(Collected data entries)
"""
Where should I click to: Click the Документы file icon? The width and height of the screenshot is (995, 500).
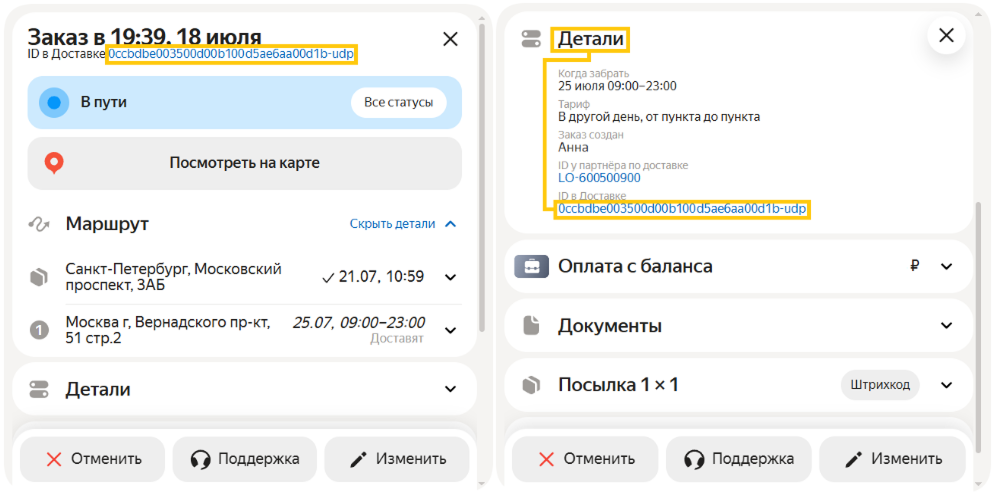click(531, 326)
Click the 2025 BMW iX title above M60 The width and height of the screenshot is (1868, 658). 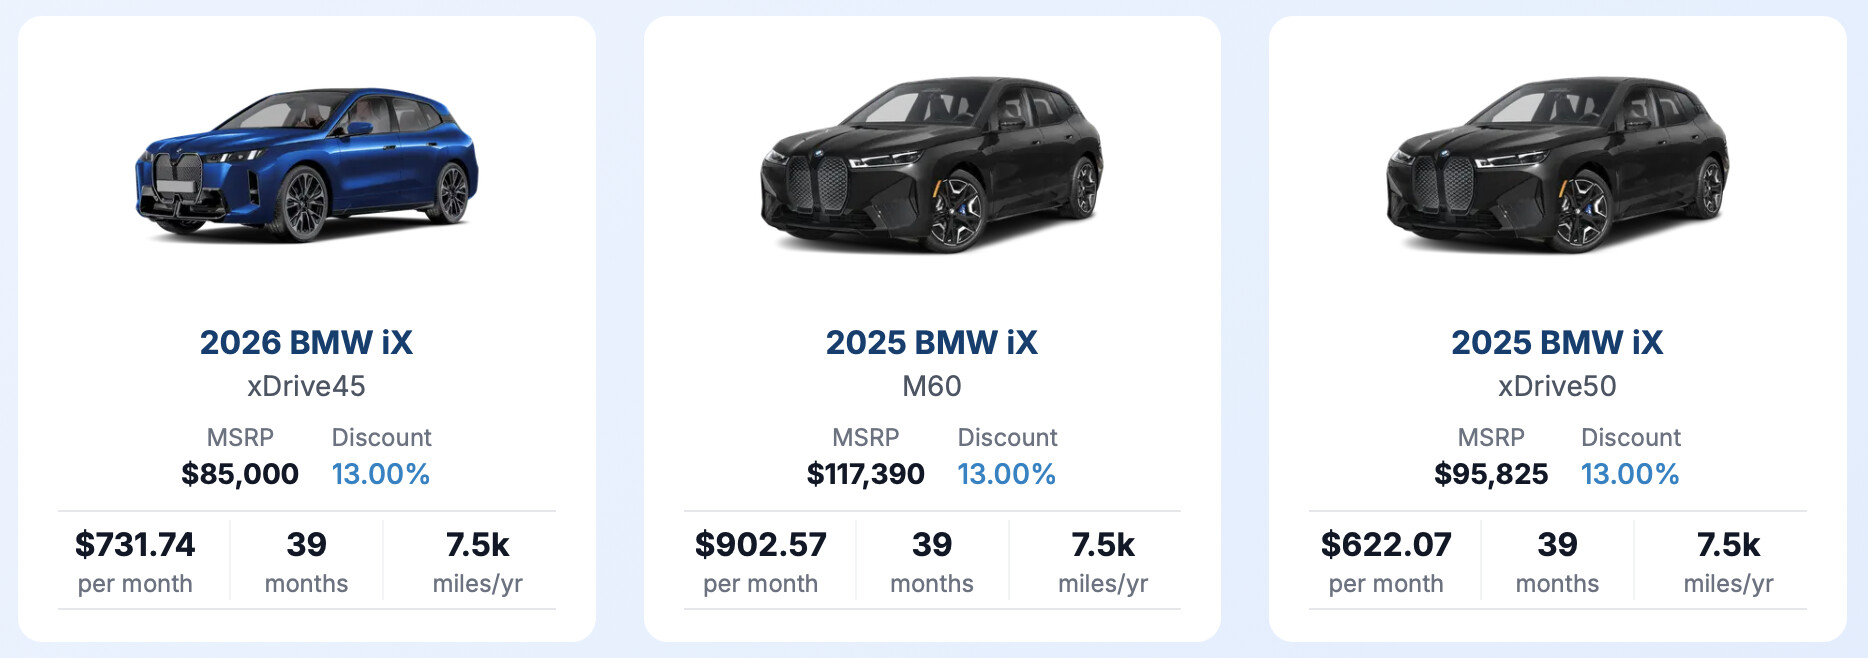pos(931,343)
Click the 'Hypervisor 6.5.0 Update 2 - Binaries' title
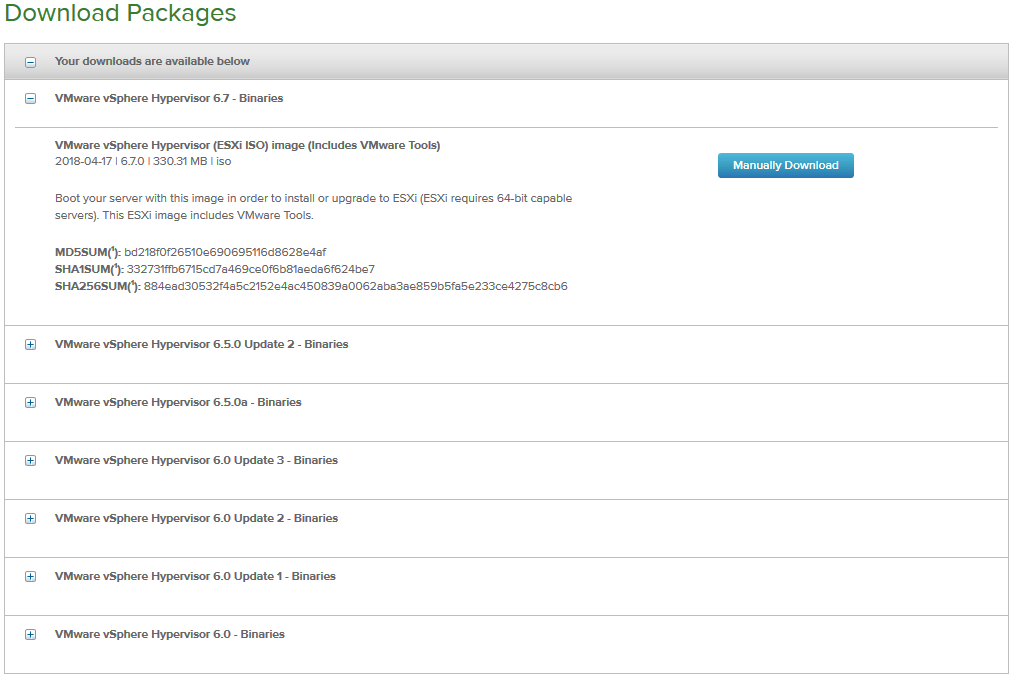The image size is (1018, 684). (201, 344)
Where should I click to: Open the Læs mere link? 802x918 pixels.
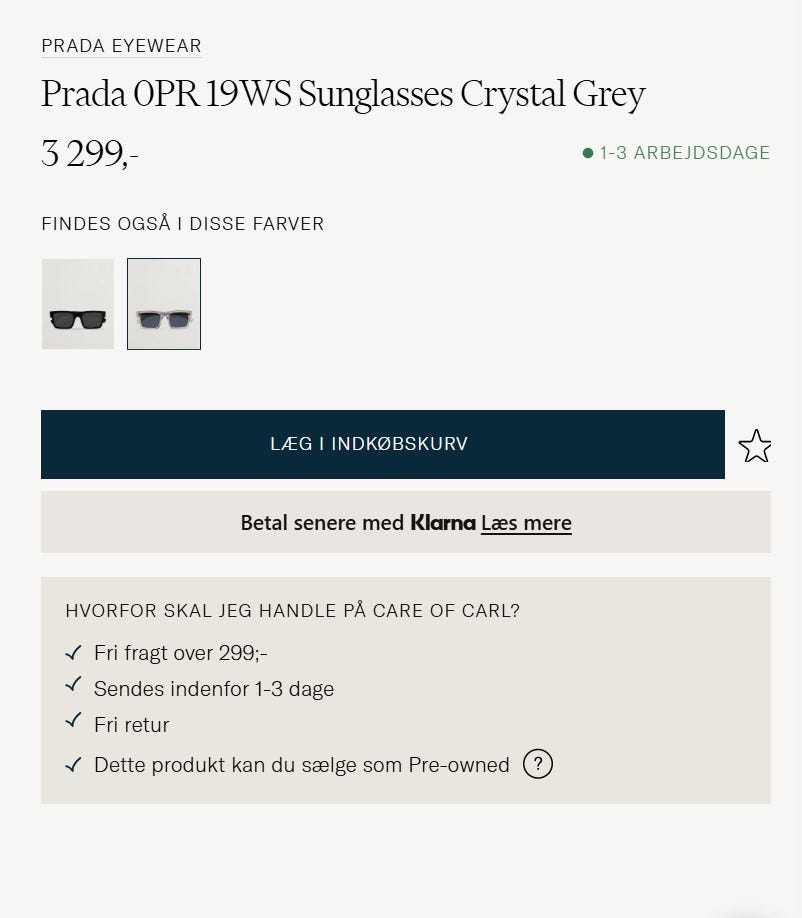(526, 523)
"""
- [EXERCISE] Return only the lines from the one containing "Click the 'Hypervisor" through the last line of the entries above, exactly as written and without pictures.

- [TASK RESPONSE]
Click the 'Hypervisor 6.5.0 Update 2 - Binaries' title
The image size is (1018, 684). (201, 344)
Where should I click to: Open the Læs mere link? 802x918 pixels.
(526, 523)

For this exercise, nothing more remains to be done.